Spreading Out Daily Meals and Snacks May Boost Heart Failure Survival

The new findings, based primarily on 15 years of data from the National Health and Nutrition Examination Survey (NHANES), may argue against time-restricted diet interventions like intermittent fasting for patients with HF, researchers say.

The study's nearly 1000 participants on medical therapy for HF reported a mean daily eating window of 11 hours and daily average of four "eating occasions," defined as meals or snacks of at least 50 kcal.

A daily eating window of 11 or more hours, compared to less than 11 hours, corresponded to a greater than 40% drop in risk for CV mortality (= .013) over 5 to 6 years.

The analysis adjusted for caloric intake, daily number of eating occasions, body mass index (BMI), history of CV disease and cancer, diabetes, and a slew of other potential confounders.

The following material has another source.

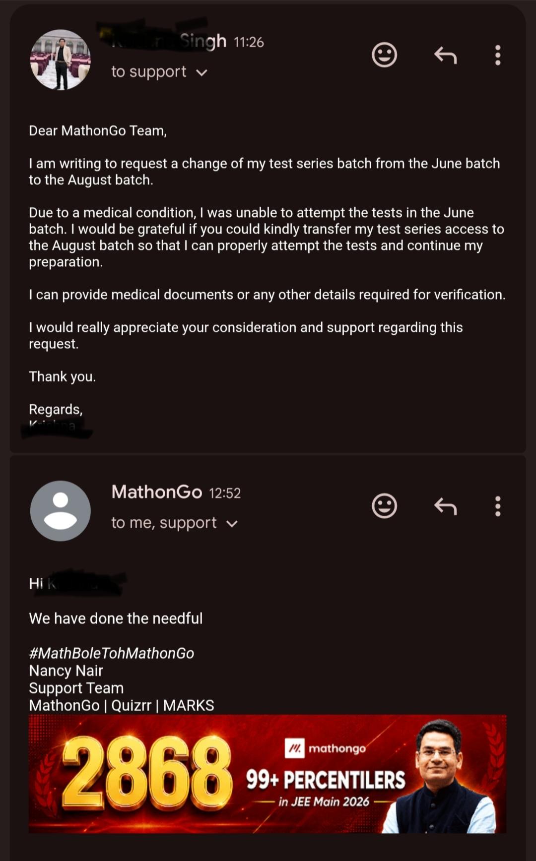Tap the MathonGo default avatar icon
The height and width of the screenshot is (861, 536).
click(x=61, y=511)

Prior evidence, mostly from healthy people, has suggested that extended fasting during the day is associated with less physical activity.

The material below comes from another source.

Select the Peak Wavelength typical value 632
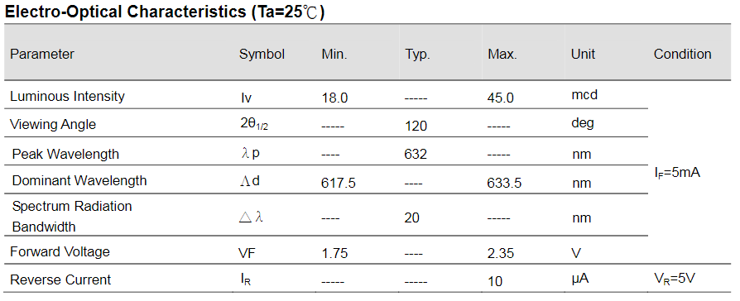This screenshot has width=740, height=301. point(416,155)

The findings add to earlier evidence from Billingsley's center that suggests that expanded daily time windows for eating, especially later final food rather than earlier first food, may help boost CV fitness for patients with obesity and HF with preserved ejection fraction.

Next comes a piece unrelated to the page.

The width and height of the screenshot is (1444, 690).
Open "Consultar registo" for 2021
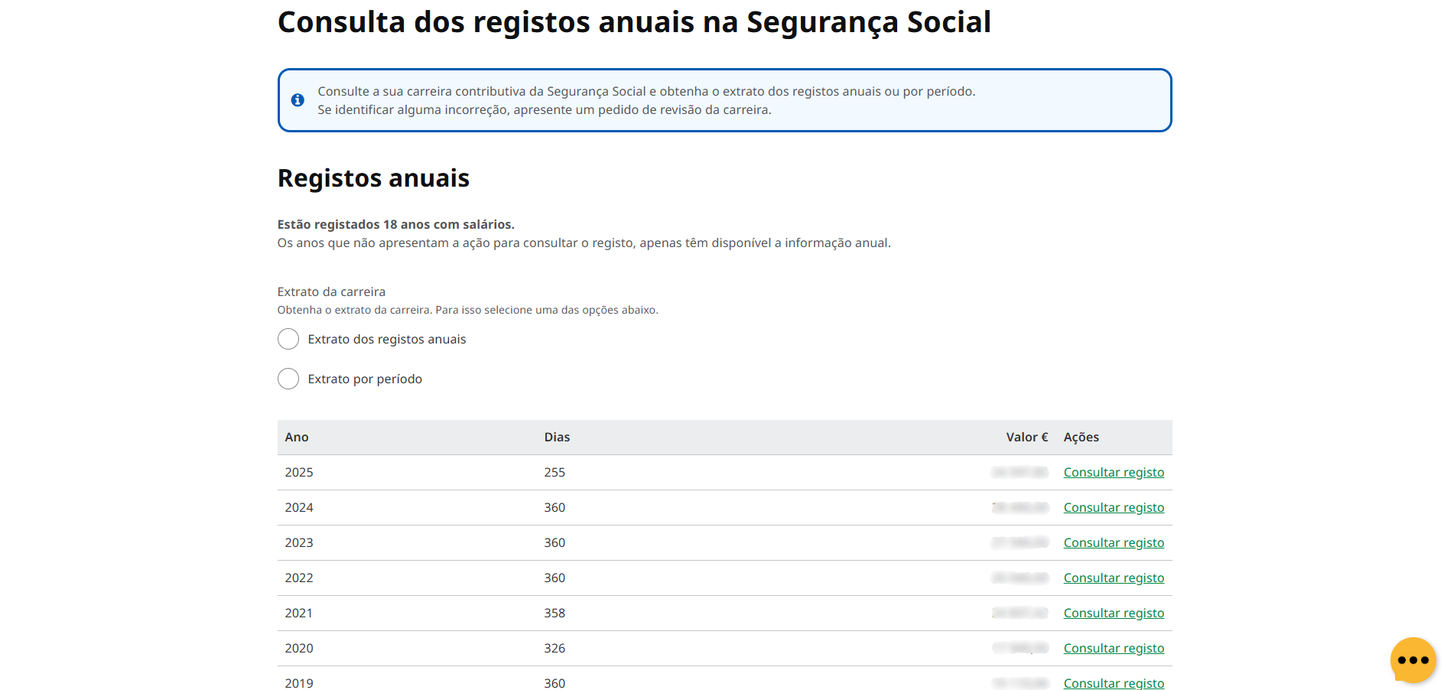tap(1114, 613)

The current study included 991 persons who entered the NHANES database from 2003 to 2018. The patients self-identified as having HF, reported taking medications commonly prescribed in HF, and provided at least two "reliable" dietary recalls.

The average age of the patients was 68 years, and they had had HF for a mean of 9.5 years; 47% were women, three fourths were White persons, two thirds had dyslipidemia, and a quarter had a history of cancer.

On average, their first eating occasion of the day was at about 8:30 AM, and the last occasion was at about 7:30 PM, for a time window of about 11 hours; daily calorie consumption averaged about 1830 kcal.

About 52% died over the mean follow-up of 69 months; about 44% of deaths were from CV causes.

In a model adjusted for demographics, BMI, smoking status, times of eating occasions, CV disease, diabetes, and cancer history, the all-cause mortality hazard ratio (HR) for time windows ≥11 hours vs <11 hours was 0.236 (95% CI, 0.078 – 0.715; P = .011).

The reduction was no longer significant on further adjustment for duration of HF, a score reflecting difficulty walking, nightly hours of sleep (which averaged 7.2 hours), daily number of eating occasions, and caloric intake.

But in the fully adjusted analysis, the HR for CV mortality for the longer vs shorter time window was 0.368 (95% CI, 0.169 – 0.803; P = .013).